One of the most evil things in a staybolted firebox is the development of DNB, departure from nucleate boiling. Steam is a relatively good insulator, as anyone evennpassingly familiar with the Eisenhoffer/Leidenfrost effect knows. In DNB a larger and larger area flashes to steam, while the plate behind that area begins to overheat – possibly very severely very fast.

The bright principle behind the arch tubes were to use them as longitudinal bars to hold the arch up and get a little extra free vertical circulation. But look at the situation a moment:

Water flow IN comes from a restricted volume at the throat;

The section of pipe above the arch is in a relatively high radiant heat flux, very subject to induced DNB;

The exit of the pipe butt-ends into the backhead space, virtually a flow stall for natural circulation in a pipe.

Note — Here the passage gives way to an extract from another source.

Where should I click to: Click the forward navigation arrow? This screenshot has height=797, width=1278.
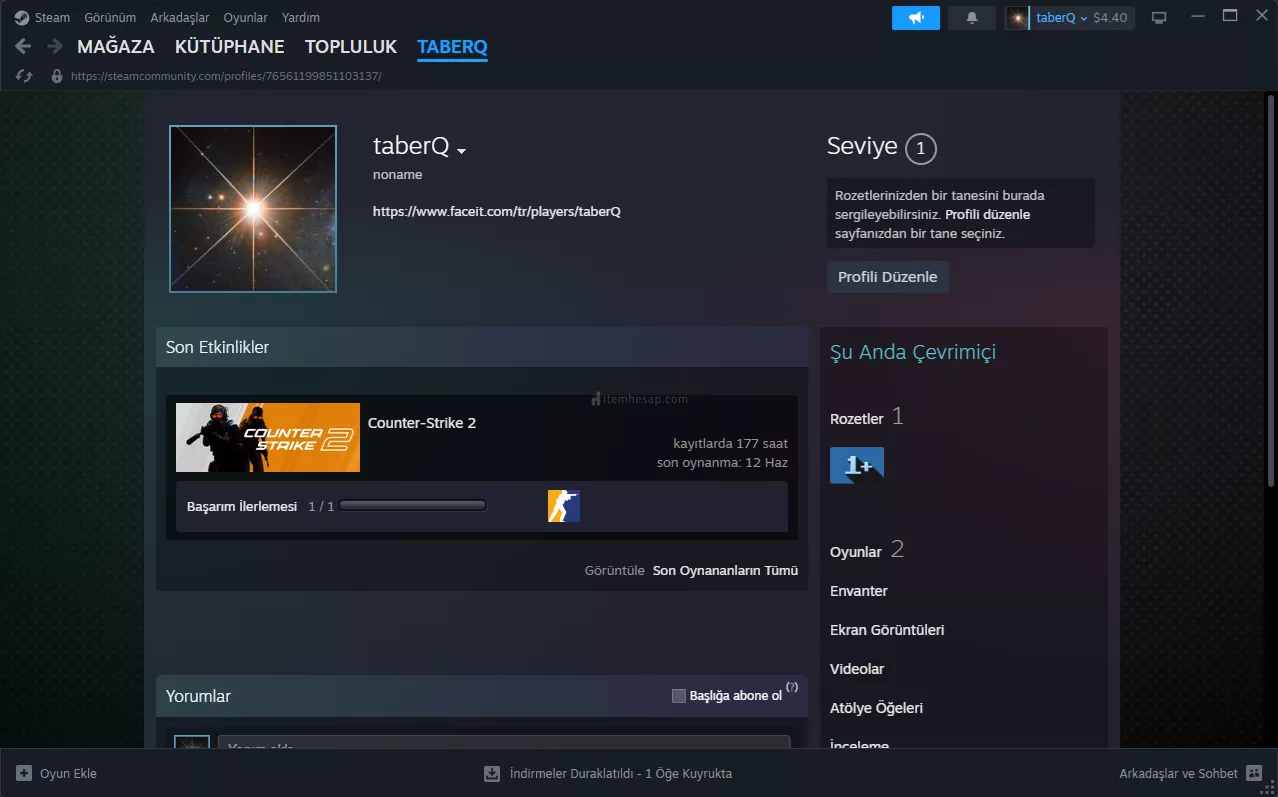(54, 47)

Note what happens when a relatively large mass of steam forms as a ‘plug’ in the hot upper bore – it is above saturation pressure pretty quickly and this presses down against the natural-circulation rise of heated water as well as up toward the backhead. Expect to see thermal cycling – lots and lots of thermal cycling!

La Locomotive a Vapeur: English Edition: Chapelon, Andre, Carpenter, George: 9780953652303: Amazon.com: Books

that are still pricey, I cannot tell if this is in the original French or is an English-language translation.

These would be the translation since George Carpenter was the translator.

His name would not appear on the listing of an original version.

Peter

$150 plus $3.99 shipping does not strike me as excessively pricy. I stumbled across a source selling brand new ones in shrink wrap for $99 about a decade ago, and all the ‘serious correspondents’ on the old steam_tech Yahoo group were overjoyed to get one at that price.

It’s the 1938 French original that commands the astronomical price.

I’ve really been enjoying the machine side of the discussion, but I think you bring up a great point about the human side as well. There are plenty of pictures of “Jabelmann Power” shooting roiling columns of thick smoke skyward, but also many showing a “light” stack.

All the machine and fuel shortcomings aside, a good fireman definitely made a big impact. By the 1950’s many of the more senior engine crews were transitioning to diesels, which were the more desried jobs. This left the younger, less experienced crews to the Challengers and Big Boys.